You could run a business on any one of these three database software products. We recommend Oracle for enterprises with many remote sites of diverse sizes; Oracle scales in fine gradations from the PC through the mainframe. Oracle is feature-rich, mature, and a market leader. For companies downsizing to client/server and that already have DB2 on the mainframe, DB2/2 is an excellent desktop solution. DB2/2 is also a good choice for organizations that need the utmost in reliability--it's an industrial-strength product. SQL Server doesn't scale upwards as well as DB2 or Oracle, but offers excellent integration with Visual Basic applications, Microsoft Access, and Gupta's SQL Windows and Quest.

▶ DATA SHOWN

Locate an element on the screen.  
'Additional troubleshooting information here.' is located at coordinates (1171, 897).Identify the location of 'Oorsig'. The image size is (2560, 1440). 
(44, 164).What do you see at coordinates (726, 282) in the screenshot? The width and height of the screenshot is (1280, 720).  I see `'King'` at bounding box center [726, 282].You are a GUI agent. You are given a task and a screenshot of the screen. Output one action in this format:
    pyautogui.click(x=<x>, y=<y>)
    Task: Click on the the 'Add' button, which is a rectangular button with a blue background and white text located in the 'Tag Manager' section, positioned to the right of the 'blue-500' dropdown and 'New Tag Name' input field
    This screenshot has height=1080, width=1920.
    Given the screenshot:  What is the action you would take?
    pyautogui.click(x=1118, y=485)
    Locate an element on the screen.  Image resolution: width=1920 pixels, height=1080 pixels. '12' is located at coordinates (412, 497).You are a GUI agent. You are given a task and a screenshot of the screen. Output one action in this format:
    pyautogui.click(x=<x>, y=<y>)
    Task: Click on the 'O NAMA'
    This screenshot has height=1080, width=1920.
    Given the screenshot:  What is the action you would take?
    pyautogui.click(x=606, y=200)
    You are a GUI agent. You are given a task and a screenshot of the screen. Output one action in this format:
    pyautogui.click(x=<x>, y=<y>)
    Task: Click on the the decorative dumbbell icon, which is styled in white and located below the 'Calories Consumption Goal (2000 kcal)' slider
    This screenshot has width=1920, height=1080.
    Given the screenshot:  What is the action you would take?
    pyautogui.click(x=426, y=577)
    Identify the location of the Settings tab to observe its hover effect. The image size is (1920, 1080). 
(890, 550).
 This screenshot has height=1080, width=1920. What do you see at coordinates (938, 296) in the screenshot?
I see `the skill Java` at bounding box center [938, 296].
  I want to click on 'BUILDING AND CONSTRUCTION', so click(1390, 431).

▶ WORK REQUIRED
According to the database software passage, why is Oracle recommended for enterprises with many remote sites of diverse sizes?

▶ RESPONSE BOX
Oracle scales in fine gradations from the PC through the mainframe. It is also feature-rich, mature, and a market leader.